**The task**
Reproduce the following entries verbatim, each one complete.

[Saved data entries]
╭──

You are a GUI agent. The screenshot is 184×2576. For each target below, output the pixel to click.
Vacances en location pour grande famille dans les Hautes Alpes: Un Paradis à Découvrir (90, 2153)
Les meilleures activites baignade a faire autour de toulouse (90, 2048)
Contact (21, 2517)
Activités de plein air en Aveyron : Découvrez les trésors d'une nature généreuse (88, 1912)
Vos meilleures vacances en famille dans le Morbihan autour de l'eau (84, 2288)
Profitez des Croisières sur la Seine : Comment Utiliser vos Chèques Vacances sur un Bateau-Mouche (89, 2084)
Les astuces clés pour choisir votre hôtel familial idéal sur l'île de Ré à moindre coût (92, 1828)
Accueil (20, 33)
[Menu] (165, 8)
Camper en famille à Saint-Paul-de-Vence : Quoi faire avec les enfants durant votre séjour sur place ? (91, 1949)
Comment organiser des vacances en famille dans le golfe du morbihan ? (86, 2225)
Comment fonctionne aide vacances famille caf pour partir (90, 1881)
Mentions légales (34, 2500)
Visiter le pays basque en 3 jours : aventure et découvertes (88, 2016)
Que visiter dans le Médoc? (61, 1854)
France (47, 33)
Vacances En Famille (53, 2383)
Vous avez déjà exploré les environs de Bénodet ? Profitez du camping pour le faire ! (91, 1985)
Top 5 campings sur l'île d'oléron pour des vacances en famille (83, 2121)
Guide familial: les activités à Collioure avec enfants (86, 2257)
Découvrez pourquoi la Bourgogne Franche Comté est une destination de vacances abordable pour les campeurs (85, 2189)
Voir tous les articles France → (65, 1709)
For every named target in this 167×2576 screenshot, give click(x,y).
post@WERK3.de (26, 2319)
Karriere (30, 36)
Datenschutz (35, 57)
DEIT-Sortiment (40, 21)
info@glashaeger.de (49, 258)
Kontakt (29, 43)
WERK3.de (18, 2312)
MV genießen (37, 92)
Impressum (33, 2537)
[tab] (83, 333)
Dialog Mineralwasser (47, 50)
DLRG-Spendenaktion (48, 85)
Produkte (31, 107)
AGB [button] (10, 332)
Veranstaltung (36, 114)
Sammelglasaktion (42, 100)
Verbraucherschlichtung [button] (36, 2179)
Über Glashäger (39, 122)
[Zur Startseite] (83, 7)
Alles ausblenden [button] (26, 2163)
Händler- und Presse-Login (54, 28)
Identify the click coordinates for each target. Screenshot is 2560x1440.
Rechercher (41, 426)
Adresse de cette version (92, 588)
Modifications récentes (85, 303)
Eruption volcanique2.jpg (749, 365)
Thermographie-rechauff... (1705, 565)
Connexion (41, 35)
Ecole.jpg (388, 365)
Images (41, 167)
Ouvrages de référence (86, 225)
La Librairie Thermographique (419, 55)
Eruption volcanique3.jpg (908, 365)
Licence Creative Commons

╰──

**Result for this exercise**
You are a GUI agent. The screenshot is 184×2576. For each target below, output the pixel to click.
Vacances en location pour grande famille dans les Hautes Alpes: Un Paradis à Découvrir (90, 2153)
Les meilleures activites baignade a faire autour de toulouse (90, 2048)
Contact (21, 2517)
Activités de plein air en Aveyron : Découvrez les trésors d'une nature généreuse (88, 1912)
Vos meilleures vacances en famille dans le Morbihan autour de l'eau (84, 2288)
Profitez des Croisières sur la Seine : Comment Utiliser vos Chèques Vacances sur un Bateau-Mouche (89, 2084)
Les astuces clés pour choisir votre hôtel familial idéal sur l'île de Ré à moindre coût (92, 1828)
Accueil (20, 33)
[Menu] (165, 8)
Camper en famille à Saint-Paul-de-Vence : Quoi faire avec les enfants durant votre séjour sur place ? (91, 1949)
Comment organiser des vacances en famille dans le golfe du morbihan ? (86, 2225)
Comment fonctionne aide vacances famille caf pour partir (90, 1881)
Mentions légales (34, 2500)
Visiter le pays basque en 3 jours : aventure et découvertes (88, 2016)
Que visiter dans le Médoc? (61, 1854)
France (47, 33)
Vacances En Famille (53, 2383)
Vous avez déjà exploré les environs de Bénodet ? Profitez du camping pour le faire ! (91, 1985)
Top 5 campings sur l'île d'oléron pour des vacances en famille (83, 2121)
Guide familial: les activités à Collioure avec enfants (86, 2257)
Découvrez pourquoi la Bourgogne Franche Comté est une destination de vacances abordable pour les campeurs (85, 2189)
Voir tous les articles France → (65, 1709)
For every named target in this 167×2576 screenshot, give click(x,y).
post@WERK3.de (26, 2319)
Karriere (30, 36)
Datenschutz (35, 57)
DEIT-Sortiment (40, 21)
info@glashaeger.de (49, 258)
Kontakt (29, 43)
WERK3.de (18, 2312)
MV genießen (37, 92)
Impressum (33, 2537)
[tab] (83, 333)
Dialog Mineralwasser (47, 50)
DLRG-Spendenaktion (48, 85)
Produkte (31, 107)
AGB [button] (10, 332)
Veranstaltung (36, 114)
Sammelglasaktion (42, 100)
Verbraucherschlichtung [button] (36, 2179)
Über Glashäger (39, 122)
[Zur Startseite] (83, 7)
Alles ausblenden [button] (26, 2163)
Händler- und Presse-Login (54, 28)
Identify the click coordinates for each target. Screenshot is 2560x1440.
Rechercher (41, 426)
Adresse de cette version (92, 588)
Modifications récentes (85, 303)
Eruption volcanique2.jpg (749, 365)
Thermographie-rechauff... (1705, 565)
Connexion (41, 35)
Ecole.jpg (388, 365)
Images (41, 167)
Ouvrages de référence (86, 225)
La Librairie Thermographique (419, 55)
Eruption volcanique3.jpg (908, 365)
Licence Creative Commons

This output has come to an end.